This exercise asks for every line of the material that contains the word "profile".
**** DATA EXTRACTS ****
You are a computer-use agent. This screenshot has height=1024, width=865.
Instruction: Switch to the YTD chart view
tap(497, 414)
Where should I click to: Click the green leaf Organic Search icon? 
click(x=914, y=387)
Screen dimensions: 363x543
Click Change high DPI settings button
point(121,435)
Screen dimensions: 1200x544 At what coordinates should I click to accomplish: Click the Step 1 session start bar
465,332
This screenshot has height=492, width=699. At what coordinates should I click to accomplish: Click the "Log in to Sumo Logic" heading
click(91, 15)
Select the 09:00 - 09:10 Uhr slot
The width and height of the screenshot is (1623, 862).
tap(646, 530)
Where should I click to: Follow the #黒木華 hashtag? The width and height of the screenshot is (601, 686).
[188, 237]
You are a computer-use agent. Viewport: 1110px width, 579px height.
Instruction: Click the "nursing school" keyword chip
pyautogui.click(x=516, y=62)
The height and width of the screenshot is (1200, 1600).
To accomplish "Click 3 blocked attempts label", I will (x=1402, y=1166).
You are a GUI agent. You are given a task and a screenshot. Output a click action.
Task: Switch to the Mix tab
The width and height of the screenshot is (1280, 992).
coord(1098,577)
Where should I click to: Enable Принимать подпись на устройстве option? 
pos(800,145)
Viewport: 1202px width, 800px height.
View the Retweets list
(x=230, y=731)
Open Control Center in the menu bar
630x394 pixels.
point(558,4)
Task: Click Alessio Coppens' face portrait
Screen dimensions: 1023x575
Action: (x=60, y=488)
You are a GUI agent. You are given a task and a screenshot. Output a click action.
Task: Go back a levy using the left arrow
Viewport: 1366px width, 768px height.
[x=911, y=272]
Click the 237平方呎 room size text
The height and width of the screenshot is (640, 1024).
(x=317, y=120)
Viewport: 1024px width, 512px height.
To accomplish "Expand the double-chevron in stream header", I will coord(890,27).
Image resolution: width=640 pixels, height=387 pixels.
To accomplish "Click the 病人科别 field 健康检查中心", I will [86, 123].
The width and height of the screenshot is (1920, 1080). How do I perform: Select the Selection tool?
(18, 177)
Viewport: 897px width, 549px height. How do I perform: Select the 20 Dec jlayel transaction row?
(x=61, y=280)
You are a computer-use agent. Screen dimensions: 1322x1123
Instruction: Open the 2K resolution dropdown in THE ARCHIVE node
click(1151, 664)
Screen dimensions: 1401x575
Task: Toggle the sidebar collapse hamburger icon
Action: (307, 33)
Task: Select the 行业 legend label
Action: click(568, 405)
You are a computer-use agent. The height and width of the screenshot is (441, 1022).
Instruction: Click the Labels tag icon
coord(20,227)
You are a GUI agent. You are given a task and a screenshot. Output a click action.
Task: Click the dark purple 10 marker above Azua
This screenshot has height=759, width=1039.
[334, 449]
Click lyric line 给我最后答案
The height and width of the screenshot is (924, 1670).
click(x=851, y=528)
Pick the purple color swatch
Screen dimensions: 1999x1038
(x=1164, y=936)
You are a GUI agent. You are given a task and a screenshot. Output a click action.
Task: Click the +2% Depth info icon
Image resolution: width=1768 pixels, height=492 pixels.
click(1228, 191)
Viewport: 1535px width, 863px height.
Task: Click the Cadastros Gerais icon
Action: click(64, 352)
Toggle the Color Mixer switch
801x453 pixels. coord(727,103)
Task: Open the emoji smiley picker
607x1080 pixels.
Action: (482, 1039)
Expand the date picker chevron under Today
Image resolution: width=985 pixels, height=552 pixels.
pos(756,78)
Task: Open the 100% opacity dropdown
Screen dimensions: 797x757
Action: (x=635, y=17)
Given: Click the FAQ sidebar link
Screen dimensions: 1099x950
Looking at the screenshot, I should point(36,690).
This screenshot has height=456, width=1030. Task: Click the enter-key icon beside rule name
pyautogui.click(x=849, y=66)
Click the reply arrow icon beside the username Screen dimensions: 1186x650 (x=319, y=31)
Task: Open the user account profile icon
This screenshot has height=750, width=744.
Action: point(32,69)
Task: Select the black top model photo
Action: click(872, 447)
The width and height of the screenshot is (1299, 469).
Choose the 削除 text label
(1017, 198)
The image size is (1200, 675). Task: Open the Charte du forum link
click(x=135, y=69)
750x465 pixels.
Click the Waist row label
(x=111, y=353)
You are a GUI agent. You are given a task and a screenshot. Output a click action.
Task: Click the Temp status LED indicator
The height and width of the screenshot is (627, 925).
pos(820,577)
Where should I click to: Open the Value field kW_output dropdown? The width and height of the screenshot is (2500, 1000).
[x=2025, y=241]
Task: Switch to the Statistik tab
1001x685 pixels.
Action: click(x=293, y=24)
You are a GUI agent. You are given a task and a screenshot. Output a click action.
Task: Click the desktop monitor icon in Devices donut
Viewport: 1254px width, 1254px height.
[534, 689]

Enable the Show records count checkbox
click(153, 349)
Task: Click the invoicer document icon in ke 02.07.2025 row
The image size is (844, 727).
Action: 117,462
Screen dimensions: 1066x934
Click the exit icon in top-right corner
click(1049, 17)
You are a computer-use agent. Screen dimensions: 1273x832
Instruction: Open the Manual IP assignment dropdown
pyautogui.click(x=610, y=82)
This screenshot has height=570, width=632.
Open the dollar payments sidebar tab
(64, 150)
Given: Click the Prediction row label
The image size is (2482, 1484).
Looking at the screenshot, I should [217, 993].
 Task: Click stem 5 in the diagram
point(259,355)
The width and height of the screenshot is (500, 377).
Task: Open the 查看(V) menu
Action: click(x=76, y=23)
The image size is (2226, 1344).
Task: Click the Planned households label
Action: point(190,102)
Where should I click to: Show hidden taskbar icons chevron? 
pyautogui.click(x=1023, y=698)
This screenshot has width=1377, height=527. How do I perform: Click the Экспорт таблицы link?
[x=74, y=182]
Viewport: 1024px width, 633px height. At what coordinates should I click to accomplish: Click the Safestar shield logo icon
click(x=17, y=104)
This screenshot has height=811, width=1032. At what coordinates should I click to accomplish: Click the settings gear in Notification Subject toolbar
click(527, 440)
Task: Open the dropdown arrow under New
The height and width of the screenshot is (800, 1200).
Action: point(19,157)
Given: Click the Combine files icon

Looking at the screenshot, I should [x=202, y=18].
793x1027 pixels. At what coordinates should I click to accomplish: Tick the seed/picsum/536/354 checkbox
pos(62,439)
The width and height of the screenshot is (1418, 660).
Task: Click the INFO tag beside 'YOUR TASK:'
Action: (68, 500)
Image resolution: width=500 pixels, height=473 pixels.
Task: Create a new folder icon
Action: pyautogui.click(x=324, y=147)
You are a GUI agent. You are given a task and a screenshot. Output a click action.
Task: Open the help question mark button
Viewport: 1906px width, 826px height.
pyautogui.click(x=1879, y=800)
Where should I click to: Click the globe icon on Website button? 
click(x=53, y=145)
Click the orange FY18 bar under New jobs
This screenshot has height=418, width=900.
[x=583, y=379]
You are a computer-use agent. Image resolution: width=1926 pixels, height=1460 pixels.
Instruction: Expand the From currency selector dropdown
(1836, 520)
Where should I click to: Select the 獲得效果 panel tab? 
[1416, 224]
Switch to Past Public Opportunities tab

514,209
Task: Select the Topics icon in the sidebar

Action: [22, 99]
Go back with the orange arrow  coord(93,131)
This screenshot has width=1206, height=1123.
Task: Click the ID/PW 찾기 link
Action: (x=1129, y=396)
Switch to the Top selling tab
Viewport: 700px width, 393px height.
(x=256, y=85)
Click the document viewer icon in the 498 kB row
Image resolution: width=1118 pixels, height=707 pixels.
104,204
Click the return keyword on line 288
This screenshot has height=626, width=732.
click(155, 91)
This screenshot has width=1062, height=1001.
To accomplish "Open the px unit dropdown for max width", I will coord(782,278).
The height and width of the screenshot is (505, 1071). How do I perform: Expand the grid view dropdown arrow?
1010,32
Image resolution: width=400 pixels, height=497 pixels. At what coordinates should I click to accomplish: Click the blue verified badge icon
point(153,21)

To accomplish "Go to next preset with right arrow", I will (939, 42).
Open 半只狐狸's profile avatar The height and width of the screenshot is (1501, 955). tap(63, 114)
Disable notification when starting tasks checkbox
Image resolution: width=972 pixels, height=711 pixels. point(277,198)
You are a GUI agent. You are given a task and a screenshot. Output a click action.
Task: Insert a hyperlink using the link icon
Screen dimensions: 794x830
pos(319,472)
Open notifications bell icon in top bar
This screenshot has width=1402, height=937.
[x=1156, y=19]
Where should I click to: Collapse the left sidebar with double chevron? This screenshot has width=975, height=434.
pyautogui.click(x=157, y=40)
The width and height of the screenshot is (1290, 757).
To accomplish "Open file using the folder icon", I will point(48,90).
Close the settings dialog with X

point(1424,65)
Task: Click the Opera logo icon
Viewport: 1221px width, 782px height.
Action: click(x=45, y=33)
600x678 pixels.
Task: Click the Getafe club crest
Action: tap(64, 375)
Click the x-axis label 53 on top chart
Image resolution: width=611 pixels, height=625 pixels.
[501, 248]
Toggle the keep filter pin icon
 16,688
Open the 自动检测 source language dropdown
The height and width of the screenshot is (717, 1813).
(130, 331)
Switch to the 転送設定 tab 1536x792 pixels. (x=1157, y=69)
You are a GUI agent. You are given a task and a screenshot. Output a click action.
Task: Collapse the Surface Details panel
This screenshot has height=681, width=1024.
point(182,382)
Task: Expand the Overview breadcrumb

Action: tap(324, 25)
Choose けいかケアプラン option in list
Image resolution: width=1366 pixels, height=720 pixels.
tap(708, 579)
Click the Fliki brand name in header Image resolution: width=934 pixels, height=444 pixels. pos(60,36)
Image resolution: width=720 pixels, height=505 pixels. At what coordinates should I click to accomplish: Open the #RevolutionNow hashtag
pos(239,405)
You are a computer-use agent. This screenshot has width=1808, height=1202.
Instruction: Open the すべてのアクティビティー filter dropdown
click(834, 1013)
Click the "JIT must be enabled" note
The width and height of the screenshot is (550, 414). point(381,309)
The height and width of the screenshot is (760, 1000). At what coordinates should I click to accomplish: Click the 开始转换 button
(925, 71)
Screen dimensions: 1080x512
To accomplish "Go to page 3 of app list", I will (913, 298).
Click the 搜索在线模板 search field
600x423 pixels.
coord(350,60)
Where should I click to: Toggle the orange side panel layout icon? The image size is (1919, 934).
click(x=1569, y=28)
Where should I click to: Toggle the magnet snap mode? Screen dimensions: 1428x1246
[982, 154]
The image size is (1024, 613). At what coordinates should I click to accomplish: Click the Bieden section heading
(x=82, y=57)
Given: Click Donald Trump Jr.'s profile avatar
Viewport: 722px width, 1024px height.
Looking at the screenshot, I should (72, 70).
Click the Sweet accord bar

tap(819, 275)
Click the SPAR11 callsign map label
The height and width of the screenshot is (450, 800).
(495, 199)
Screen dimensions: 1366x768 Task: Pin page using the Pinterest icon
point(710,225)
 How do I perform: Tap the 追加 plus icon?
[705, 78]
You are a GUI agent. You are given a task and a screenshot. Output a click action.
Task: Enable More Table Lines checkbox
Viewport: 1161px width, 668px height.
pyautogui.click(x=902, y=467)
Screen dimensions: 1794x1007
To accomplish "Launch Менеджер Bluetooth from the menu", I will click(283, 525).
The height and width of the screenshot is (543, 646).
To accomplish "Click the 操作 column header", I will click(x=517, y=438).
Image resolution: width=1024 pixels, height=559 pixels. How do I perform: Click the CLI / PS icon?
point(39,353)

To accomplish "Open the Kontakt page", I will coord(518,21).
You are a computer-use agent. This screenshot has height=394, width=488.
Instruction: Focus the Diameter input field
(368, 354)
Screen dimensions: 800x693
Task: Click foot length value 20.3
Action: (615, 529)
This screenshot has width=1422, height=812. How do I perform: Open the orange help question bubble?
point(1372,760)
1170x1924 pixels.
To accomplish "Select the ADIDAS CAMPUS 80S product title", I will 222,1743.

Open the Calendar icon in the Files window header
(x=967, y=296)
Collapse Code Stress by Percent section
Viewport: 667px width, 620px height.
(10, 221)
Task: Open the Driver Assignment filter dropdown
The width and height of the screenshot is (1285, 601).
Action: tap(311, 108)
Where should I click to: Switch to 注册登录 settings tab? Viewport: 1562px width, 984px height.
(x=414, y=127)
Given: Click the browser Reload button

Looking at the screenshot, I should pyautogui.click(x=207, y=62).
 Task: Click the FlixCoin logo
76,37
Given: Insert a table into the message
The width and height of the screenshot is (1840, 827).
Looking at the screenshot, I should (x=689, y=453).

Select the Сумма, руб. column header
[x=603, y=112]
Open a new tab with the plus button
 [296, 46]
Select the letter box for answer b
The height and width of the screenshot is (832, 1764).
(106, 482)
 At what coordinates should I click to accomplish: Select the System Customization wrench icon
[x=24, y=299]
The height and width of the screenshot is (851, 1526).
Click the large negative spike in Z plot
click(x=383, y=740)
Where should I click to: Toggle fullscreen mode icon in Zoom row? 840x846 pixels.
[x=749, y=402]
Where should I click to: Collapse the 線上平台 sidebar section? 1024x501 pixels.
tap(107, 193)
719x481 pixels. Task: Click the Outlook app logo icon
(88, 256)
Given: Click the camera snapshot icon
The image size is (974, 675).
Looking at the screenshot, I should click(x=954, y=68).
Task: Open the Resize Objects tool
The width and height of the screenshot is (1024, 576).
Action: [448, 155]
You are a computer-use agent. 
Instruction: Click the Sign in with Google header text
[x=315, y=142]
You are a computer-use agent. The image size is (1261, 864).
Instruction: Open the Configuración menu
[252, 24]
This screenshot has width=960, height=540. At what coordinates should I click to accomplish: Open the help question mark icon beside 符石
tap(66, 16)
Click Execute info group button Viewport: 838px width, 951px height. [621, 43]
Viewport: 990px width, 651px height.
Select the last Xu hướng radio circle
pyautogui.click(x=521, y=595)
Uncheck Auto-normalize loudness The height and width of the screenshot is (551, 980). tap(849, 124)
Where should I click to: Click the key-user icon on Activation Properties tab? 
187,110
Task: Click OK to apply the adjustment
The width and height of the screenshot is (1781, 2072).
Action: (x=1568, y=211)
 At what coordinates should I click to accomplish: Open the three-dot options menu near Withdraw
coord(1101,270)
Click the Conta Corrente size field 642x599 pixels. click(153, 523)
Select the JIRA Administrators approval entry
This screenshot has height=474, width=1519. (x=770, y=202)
****
→ **ANSWER**:
Task: Open the user account profile icon
Open 半只狐狸's profile avatar The height and width of the screenshot is (1501, 955). tap(63, 114)
Given: Click Donald Trump Jr.'s profile avatar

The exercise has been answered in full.